Harrari gives a sobering analysis of how the state and the market evolved to destroy families and communities. Libertarians and socialists are equally at fault here:
“Over time, states and markets used their growing power to weaken traditional bonds of family and community ... They approached people with an offer they could not refuse: ‘Become individuals. Marry whomever you desire, without asking permission from your parents. Take up whatever job suits you, even if community elders frown. Live wherever you wish, even if you cannot make it every week to the family dinner. You are no longer dependent on your family or your community. We, the state and the market, will take care of you instead. We will provide food, shelter, education, health, welfare and employment. We will provide pensions, insurance and protection.’"
He then goes on to explain how the state or market provide everything from mortgages to home health aides, all the things families and communities used to do. Forget that we evolved over millennia to be a tribal species, we can now live a comfortable life without interacting with anyone. Your services are no longer required.

Health insurance via subsidiary
The internet has turned every topic to be racist or sexist or somehow problematic. Also, everything is somehow related to healthcare, including this blog post. Watch this:

The topic of healthcare is of particular interest to me. No American is happy with our current status and the dominant solutions are either more market (transparent prices!) or more state (Medicare for all!).

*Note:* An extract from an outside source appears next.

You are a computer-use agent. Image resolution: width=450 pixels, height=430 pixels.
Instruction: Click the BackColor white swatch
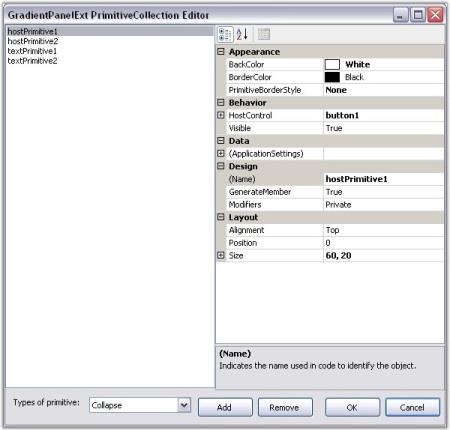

Not that long ago there was a third pillar in the health care industry. Rather than call it community or family, I prefer the term subsidiary.

Yuval Levin once wrote:
"a hyper-individualist culture is likely to be governed by a hypercentralized government, and each is likely to exacerbate the worst inclinations of the other...
“This would seem to make subsidiarity—the entrusting of power and authority to the lowest and least centralized institutions capable of using them well—a key to addressing the particular problems of our age of individualism."
This article from Reason traces the history of healthcare in America and shows the role subsidiaries, community-based institutions, used to play.
“For example, during the first decades of the 20th century, the nation had thousands of mutual aid societies, also known as lodges or fraternal orders...  They functioned as social clubs, usually with distinctive uniforms and regalia. At the local lodge, bar, or church where they met, immigrants could speak their native language and share food from their home country. Fraternal orders also offered members, in return for regular dues payments, financial security products. Most supplied life insurance. Many contracted with physicians and hospitals to provide medical care.
African Americans created a massive network of these associations, some of which evolved into black-owned insurance companies and banks. One such society in Mississippi—the Order of Twelve Knights and Daughters of Tabor—constructed a hospital. Dues-paying members received burial insurance and up to 31 days of medical and surgical care."
The article goes on to recommend something called the Direct Primary Care model, where people pay a flat monthly rate to a local independent health care provider who then covers basic services. No insurance, no deductibles, no co-payments.

There are a lot of problems with U.S. healthcare. I don't know if the DPC model will fix them. I don't know if working through a subsidiary like the Elks or some other local civic organization will fix them. I'm just convinced that more market or more state will not. If there is a better solution, it will be designed by someone who understands homo sapiens and what it is that makes us unique.